- [TASK BRIEF]: So that nothing is lost, write out all the lines below exactly.

----- PROVIDED DATA

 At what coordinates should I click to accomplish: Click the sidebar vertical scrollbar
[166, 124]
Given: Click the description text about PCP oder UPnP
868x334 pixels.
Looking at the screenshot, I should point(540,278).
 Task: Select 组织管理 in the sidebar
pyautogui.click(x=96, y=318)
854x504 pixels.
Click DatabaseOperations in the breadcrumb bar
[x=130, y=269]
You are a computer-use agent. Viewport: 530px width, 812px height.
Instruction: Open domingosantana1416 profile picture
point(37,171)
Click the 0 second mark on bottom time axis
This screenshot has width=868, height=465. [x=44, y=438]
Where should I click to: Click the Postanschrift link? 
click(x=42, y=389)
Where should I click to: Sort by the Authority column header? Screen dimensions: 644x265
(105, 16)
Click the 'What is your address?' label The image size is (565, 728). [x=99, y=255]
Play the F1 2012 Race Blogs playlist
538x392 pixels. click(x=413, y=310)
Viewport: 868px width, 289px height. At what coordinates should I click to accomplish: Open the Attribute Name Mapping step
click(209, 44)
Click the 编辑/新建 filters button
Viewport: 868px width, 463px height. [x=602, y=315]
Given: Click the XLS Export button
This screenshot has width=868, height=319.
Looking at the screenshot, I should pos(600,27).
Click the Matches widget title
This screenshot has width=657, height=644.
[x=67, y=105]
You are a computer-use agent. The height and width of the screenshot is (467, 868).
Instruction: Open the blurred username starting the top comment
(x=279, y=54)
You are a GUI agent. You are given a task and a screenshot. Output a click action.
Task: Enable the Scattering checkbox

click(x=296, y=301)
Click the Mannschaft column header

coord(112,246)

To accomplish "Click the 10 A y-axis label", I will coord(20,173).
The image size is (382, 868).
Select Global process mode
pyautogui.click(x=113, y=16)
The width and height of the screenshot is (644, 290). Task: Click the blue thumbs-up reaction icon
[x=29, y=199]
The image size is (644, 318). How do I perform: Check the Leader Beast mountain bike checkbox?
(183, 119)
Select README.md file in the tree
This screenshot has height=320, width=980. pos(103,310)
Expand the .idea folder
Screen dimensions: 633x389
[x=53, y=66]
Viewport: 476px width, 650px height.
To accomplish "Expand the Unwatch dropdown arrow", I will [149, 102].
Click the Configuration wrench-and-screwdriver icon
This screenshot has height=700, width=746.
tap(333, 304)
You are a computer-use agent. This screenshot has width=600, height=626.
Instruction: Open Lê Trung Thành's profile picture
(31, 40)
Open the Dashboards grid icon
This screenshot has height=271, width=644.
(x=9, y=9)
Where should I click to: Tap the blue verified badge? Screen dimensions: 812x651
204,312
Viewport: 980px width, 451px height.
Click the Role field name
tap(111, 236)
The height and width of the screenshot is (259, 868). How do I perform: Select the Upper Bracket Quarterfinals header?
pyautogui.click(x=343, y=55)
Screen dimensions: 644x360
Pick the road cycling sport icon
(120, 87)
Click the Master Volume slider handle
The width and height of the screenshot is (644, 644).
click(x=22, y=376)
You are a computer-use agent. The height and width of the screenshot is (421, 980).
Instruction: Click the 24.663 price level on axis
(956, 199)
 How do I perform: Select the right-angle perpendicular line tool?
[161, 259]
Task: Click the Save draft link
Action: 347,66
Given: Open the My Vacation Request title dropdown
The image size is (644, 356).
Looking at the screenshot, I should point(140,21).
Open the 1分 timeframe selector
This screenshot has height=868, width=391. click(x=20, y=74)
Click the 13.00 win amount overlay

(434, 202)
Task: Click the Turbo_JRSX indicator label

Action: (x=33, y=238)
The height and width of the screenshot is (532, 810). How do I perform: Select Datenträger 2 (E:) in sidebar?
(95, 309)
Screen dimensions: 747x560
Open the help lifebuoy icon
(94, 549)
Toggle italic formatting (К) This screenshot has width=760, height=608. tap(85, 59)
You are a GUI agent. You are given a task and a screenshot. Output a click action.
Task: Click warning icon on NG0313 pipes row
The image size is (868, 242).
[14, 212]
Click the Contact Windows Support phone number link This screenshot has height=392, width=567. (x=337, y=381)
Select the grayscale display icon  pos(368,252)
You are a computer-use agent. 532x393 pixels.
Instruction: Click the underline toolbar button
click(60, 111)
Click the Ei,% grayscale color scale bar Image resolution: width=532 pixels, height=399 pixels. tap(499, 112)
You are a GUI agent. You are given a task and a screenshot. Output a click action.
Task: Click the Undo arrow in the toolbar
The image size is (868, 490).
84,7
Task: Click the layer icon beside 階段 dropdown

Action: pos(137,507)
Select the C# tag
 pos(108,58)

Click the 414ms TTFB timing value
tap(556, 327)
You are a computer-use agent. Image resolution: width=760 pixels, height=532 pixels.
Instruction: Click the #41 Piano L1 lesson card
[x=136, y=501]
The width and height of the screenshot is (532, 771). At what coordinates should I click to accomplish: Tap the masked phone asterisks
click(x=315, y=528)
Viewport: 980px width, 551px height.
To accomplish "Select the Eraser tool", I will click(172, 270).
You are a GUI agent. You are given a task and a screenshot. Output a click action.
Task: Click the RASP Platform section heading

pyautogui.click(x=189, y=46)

----------

- [EXERCISE OUTPUT]:
 At what coordinates should I click to accomplish: Click the sidebar vertical scrollbar
[166, 124]
Given: Click the description text about PCP oder UPnP
868x334 pixels.
Looking at the screenshot, I should point(540,278).
 Task: Select 组织管理 in the sidebar
pyautogui.click(x=96, y=318)
854x504 pixels.
Click DatabaseOperations in the breadcrumb bar
[x=130, y=269]
You are a computer-use agent. Viewport: 530px width, 812px height.
Instruction: Open domingosantana1416 profile picture
point(37,171)
Click the 0 second mark on bottom time axis
This screenshot has width=868, height=465. [x=44, y=438]
Where should I click to: Click the Postanschrift link? 
click(x=42, y=389)
Where should I click to: Sort by the Authority column header? Screen dimensions: 644x265
(105, 16)
Click the 'What is your address?' label The image size is (565, 728). [x=99, y=255]
Play the F1 2012 Race Blogs playlist
538x392 pixels. click(x=413, y=310)
Viewport: 868px width, 289px height. At what coordinates should I click to accomplish: Open the Attribute Name Mapping step
click(209, 44)
Click the 编辑/新建 filters button
Viewport: 868px width, 463px height. [x=602, y=315]
Given: Click the XLS Export button
This screenshot has width=868, height=319.
Looking at the screenshot, I should pos(600,27).
Click the Matches widget title
This screenshot has width=657, height=644.
[x=67, y=105]
You are a computer-use agent. The height and width of the screenshot is (467, 868).
Instruction: Open the blurred username starting the top comment
(x=279, y=54)
You are a GUI agent. You are given a task and a screenshot. Output a click action.
Task: Enable the Scattering checkbox

click(x=296, y=301)
Click the Mannschaft column header

coord(112,246)

To accomplish "Click the 10 A y-axis label", I will coord(20,173).
The image size is (382, 868).
Select Global process mode
pyautogui.click(x=113, y=16)
The width and height of the screenshot is (644, 290). Task: Click the blue thumbs-up reaction icon
[x=29, y=199]
The image size is (644, 318). How do I perform: Check the Leader Beast mountain bike checkbox?
(183, 119)
Select README.md file in the tree
This screenshot has height=320, width=980. pos(103,310)
Expand the .idea folder
Screen dimensions: 633x389
[x=53, y=66]
Viewport: 476px width, 650px height.
To accomplish "Expand the Unwatch dropdown arrow", I will [149, 102].
Click the Configuration wrench-and-screwdriver icon
This screenshot has height=700, width=746.
tap(333, 304)
You are a computer-use agent. This screenshot has width=600, height=626.
Instruction: Open Lê Trung Thành's profile picture
(31, 40)
Open the Dashboards grid icon
This screenshot has height=271, width=644.
(x=9, y=9)
Where should I click to: Tap the blue verified badge? Screen dimensions: 812x651
204,312
Viewport: 980px width, 451px height.
Click the Role field name
tap(111, 236)
The height and width of the screenshot is (259, 868). How do I perform: Select the Upper Bracket Quarterfinals header?
pyautogui.click(x=343, y=55)
Screen dimensions: 644x360
Pick the road cycling sport icon
(120, 87)
Click the Master Volume slider handle
The width and height of the screenshot is (644, 644).
click(x=22, y=376)
You are a computer-use agent. The height and width of the screenshot is (421, 980).
Instruction: Click the 24.663 price level on axis
(956, 199)
 How do I perform: Select the right-angle perpendicular line tool?
[161, 259]
Task: Click the Save draft link
Action: 347,66
Given: Open the My Vacation Request title dropdown
The image size is (644, 356).
Looking at the screenshot, I should point(140,21).
Open the 1分 timeframe selector
This screenshot has height=868, width=391. click(x=20, y=74)
Click the 13.00 win amount overlay

(434, 202)
Task: Click the Turbo_JRSX indicator label

Action: (x=33, y=238)
The height and width of the screenshot is (532, 810). How do I perform: Select Datenträger 2 (E:) in sidebar?
(95, 309)
Screen dimensions: 747x560
Open the help lifebuoy icon
(94, 549)
Toggle italic formatting (К) This screenshot has width=760, height=608. tap(85, 59)
You are a GUI agent. You are given a task and a screenshot. Output a click action.
Task: Click warning icon on NG0313 pipes row
The image size is (868, 242).
[14, 212]
Click the Contact Windows Support phone number link This screenshot has height=392, width=567. (x=337, y=381)
Select the grayscale display icon  pos(368,252)
You are a computer-use agent. 532x393 pixels.
Instruction: Click the underline toolbar button
click(60, 111)
Click the Ei,% grayscale color scale bar Image resolution: width=532 pixels, height=399 pixels. tap(499, 112)
You are a GUI agent. You are given a task and a screenshot. Output a click action.
Task: Click the Undo arrow in the toolbar
The image size is (868, 490).
84,7
Task: Click the layer icon beside 階段 dropdown

Action: pos(137,507)
Select the C# tag
 pos(108,58)

Click the 414ms TTFB timing value
tap(556, 327)
You are a computer-use agent. Image resolution: width=760 pixels, height=532 pixels.
Instruction: Click the #41 Piano L1 lesson card
[x=136, y=501]
The width and height of the screenshot is (532, 771). At what coordinates should I click to accomplish: Tap the masked phone asterisks
click(x=315, y=528)
Viewport: 980px width, 551px height.
To accomplish "Select the Eraser tool", I will click(172, 270).
You are a GUI agent. You are given a task and a screenshot. Output a click action.
Task: Click the RASP Platform section heading

pyautogui.click(x=189, y=46)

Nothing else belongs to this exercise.